К его ужасу гроб заскрипел, закачался, крышка пружинисто подпрыгнула, потайной свет стал ярче, замерцал, будто разгораясь. В гробу лежал иссохший мертвец с зеленым лицом. Голова его плавно повернулась к Мигульскому, открылись пустые безумные глаза.

– А-а-а! – обмирая, не закричал – заныл Эд и, словно безоглядно бросаясь в омут, прокричал: – А ну, вылазь, вылазь, вонючка дохлая!

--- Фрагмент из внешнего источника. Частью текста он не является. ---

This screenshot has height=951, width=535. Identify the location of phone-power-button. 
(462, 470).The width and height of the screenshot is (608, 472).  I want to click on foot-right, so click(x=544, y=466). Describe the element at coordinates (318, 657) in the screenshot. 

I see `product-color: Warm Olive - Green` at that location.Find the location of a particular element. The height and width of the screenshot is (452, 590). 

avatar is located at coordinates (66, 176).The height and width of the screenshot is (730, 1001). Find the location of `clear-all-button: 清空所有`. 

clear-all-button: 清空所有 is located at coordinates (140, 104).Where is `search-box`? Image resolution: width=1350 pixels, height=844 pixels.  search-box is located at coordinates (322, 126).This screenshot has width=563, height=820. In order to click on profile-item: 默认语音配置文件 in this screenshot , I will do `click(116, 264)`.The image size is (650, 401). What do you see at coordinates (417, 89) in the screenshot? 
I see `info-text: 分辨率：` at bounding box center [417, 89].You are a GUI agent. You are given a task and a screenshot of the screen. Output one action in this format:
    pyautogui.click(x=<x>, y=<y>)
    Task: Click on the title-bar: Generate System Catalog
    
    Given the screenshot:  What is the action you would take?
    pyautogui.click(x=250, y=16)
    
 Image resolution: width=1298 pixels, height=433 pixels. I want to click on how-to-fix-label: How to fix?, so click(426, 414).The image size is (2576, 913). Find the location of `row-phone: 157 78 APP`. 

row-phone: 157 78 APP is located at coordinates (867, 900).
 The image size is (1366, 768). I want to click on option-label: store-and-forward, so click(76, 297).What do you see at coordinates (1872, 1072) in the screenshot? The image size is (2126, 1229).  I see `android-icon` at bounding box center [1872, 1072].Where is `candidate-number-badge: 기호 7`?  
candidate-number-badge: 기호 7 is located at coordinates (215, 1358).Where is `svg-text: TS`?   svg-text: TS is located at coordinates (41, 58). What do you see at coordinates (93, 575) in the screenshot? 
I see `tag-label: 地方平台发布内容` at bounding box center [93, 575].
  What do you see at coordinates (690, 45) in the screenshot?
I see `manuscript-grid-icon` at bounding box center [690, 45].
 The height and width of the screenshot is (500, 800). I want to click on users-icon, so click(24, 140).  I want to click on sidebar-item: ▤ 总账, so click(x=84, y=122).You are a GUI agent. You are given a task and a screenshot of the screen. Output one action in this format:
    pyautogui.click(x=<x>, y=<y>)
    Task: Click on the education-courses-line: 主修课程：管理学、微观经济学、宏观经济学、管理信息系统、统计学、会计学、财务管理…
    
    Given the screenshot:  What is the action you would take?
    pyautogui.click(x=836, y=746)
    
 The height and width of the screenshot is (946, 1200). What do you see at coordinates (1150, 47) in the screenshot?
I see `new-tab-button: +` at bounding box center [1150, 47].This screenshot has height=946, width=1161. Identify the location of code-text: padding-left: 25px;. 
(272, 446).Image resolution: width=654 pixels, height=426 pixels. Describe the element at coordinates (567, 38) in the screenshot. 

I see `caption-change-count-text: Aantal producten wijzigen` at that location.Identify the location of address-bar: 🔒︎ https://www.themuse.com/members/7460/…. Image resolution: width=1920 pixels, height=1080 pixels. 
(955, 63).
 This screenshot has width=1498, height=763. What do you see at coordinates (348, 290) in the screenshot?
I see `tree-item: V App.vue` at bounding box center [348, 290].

Мертвец лежал неподвижно, устремив в потолок вурдалачий взгляд, и вдруг резко, будто подброшенный сатанинской силок, дернулся и сел. Мигульский отпрянул, нога его угодила во что-то вязкое и липкое, он почувствовал, что проваливается, тонет, дернулся, насилу вытащил ступню из густой клейкой массы. «Странно, я же здесь проходил, – мимолетно подумал он, не сводя глаз с сидящего в гробу мертвеца. – Если он встанет – я сдохну!» – отчетливо понял Эд, тут же развернулся и бросился к выходу. К счастью, дорога была освещена, он миновал уже знакомые коридоры и помещения, спирали и раковины и в считаные секунды оказался у выхода. Эд стал стучать, но эффект получился бы тот же, если б он колотил по пирамиде Хеопса: могучая литая дверь поглощала все отзвуки жизни. Он подумал, как, должно быть, громко орала Ирина – и ужаснулся. Тут он вспомнил о черепе с секретом и жетоне в своем кармане, боязливо покосился в сторону коридора, мертвец, похоже, перестал интересоваться пришельцем, а сам пришелец вновь наткнулся взглядом на уже знакомую нишу под козырьком, подошел ближе, наклонился. Что-то белело, он боязливо протянул руку, почувствовал твердую шарообразную поверхность. Тут же загорелись глазницы. Дрожащей рукой Эд просунул в темечко жетон, в черепе щелкнуло, и одновременно за спиной что-то клацнуло. «Сработал соленоид», – догадался Эд, испытывая простое человеческое счастье. И если б Мигульский был рожден музыкантом, то в ту же минуту, безусловно, в сердце его грянул бы доселе неведомый жизнеутверждающий марш – гимн свободе и избавлению. Но Эд не был музыкантом, потому что мыслил слишком практично. С чувством обновления шагнул он к свету, отдышался, подождал, пока уймется сердце. И только после этого неторопливо поднялся по лестнице. Наверху его встретил Кент.

– И каковы ваши впечатления? – спросил он оскорбительно равнодушно.

– Чудовищно, – буркнул Эд, стараясь выглядеть таким же равнодушным.

Кент молчал, ждал, что еще скажет журналист.

– Я будто окунулся в сказки Гоголя, – уже более искренне произнес Эд.